## WORK INSTRUCTIONS:
Retyping each entry exactly is the whole task.

## DATA RECORDS:
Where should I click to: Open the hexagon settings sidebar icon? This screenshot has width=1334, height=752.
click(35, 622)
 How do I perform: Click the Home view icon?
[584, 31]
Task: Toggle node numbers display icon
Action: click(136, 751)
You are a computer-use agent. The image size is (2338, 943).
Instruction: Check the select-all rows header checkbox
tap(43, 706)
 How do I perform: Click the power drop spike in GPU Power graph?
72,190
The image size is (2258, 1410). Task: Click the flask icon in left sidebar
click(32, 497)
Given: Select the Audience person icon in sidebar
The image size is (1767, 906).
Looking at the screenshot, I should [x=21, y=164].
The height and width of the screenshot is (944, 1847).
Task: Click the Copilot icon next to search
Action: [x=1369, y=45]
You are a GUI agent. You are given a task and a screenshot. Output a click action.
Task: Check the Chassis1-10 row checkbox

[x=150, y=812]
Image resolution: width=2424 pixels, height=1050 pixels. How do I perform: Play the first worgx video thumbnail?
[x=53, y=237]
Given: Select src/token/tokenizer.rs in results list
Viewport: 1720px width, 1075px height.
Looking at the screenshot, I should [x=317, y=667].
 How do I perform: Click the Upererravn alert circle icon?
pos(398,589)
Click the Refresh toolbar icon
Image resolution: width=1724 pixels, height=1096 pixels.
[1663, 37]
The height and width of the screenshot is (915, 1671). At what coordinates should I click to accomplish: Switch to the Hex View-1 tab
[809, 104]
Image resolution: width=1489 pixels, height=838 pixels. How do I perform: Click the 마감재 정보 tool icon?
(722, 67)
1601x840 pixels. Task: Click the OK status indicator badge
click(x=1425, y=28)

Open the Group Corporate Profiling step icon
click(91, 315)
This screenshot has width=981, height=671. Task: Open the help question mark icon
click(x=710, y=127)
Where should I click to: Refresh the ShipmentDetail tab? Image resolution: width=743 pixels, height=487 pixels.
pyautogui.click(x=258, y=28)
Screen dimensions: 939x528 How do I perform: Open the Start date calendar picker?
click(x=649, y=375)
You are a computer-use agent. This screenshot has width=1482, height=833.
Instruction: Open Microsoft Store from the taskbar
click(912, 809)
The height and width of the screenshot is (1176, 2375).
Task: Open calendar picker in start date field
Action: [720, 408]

## ANSWER FOR THIS EXERCISE:
Where should I click to: Open the hexagon settings sidebar icon? This screenshot has width=1334, height=752.
click(35, 622)
 How do I perform: Click the Home view icon?
[584, 31]
Task: Toggle node numbers display icon
Action: click(136, 751)
You are a computer-use agent. The image size is (2338, 943).
Instruction: Check the select-all rows header checkbox
tap(43, 706)
 How do I perform: Click the power drop spike in GPU Power graph?
72,190
The image size is (2258, 1410). Task: Click the flask icon in left sidebar
click(32, 497)
Given: Select the Audience person icon in sidebar
The image size is (1767, 906).
Looking at the screenshot, I should [x=21, y=164].
The height and width of the screenshot is (944, 1847).
Task: Click the Copilot icon next to search
Action: [x=1369, y=45]
You are a GUI agent. You are given a task and a screenshot. Output a click action.
Task: Check the Chassis1-10 row checkbox

[x=150, y=812]
Image resolution: width=2424 pixels, height=1050 pixels. How do I perform: Play the first worgx video thumbnail?
[x=53, y=237]
Given: Select src/token/tokenizer.rs in results list
Viewport: 1720px width, 1075px height.
Looking at the screenshot, I should [x=317, y=667].
 How do I perform: Click the Upererravn alert circle icon?
pos(398,589)
Click the Refresh toolbar icon
Image resolution: width=1724 pixels, height=1096 pixels.
[1663, 37]
The height and width of the screenshot is (915, 1671). At what coordinates should I click to accomplish: Switch to the Hex View-1 tab
[809, 104]
Image resolution: width=1489 pixels, height=838 pixels. How do I perform: Click the 마감재 정보 tool icon?
(722, 67)
1601x840 pixels. Task: Click the OK status indicator badge
click(x=1425, y=28)

Open the Group Corporate Profiling step icon
click(91, 315)
This screenshot has width=981, height=671. Task: Open the help question mark icon
click(x=710, y=127)
Where should I click to: Refresh the ShipmentDetail tab? Image resolution: width=743 pixels, height=487 pixels.
pyautogui.click(x=258, y=28)
Screen dimensions: 939x528 How do I perform: Open the Start date calendar picker?
click(x=649, y=375)
You are a computer-use agent. This screenshot has width=1482, height=833.
Instruction: Open Microsoft Store from the taskbar
click(912, 809)
The height and width of the screenshot is (1176, 2375).
Task: Open calendar picker in start date field
Action: [720, 408]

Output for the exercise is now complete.